Happy new year! At least I hope 2009 is a happy one. With this in mind, here's a quickie happiness tip - in a mere 14 words:
It is better to be a little wrong than very right and very alone.
What do I mean by those powerful 14 words?
1. If you're having repeated relationship problems -- consistently thinking "I'm okay, everybody else sucks" -- it's time to start wondering what you (yes, li'l you) might be contributing to those "deja vu people problems" around you.
2. Make sure you're valuing the right qualities in others and yourself.
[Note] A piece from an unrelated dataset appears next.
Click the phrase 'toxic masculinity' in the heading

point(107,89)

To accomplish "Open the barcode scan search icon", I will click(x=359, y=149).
For example, stop over-valuing "unwavering perfection" "unwavering agreement" and "the ability to mindread one's every thought and need without openly communicating." Next up, reappreciate these more important qualities: "loving heart" "wanting clarity and communion via honest dialogue" "appropriately-sized ego which is open to new POV's" and "flexible, growth-oriented nature." Keep these qualities in mind next time you're in a conflict with someone.
3. Consider saying the following tongue-twisters more to people: "How do you see things?" "How might I have hurt you?" "How could I better empathize with what you're going through?" "You talk first -- because I really want to hear how you feel and understand you better." "I really want to grow as a person and am willing to hear how I might have contributed to your hurt and/or anger." "I'm sorry." "I apologize."
This year promise yourself that next time you're in conflict with someone you will ask yourself if you really do find it so joyously preferable to feel so very, very right all the time. Because if you do, you will repeatedly -- simultaneously -- wind up finding yourself very, very alone.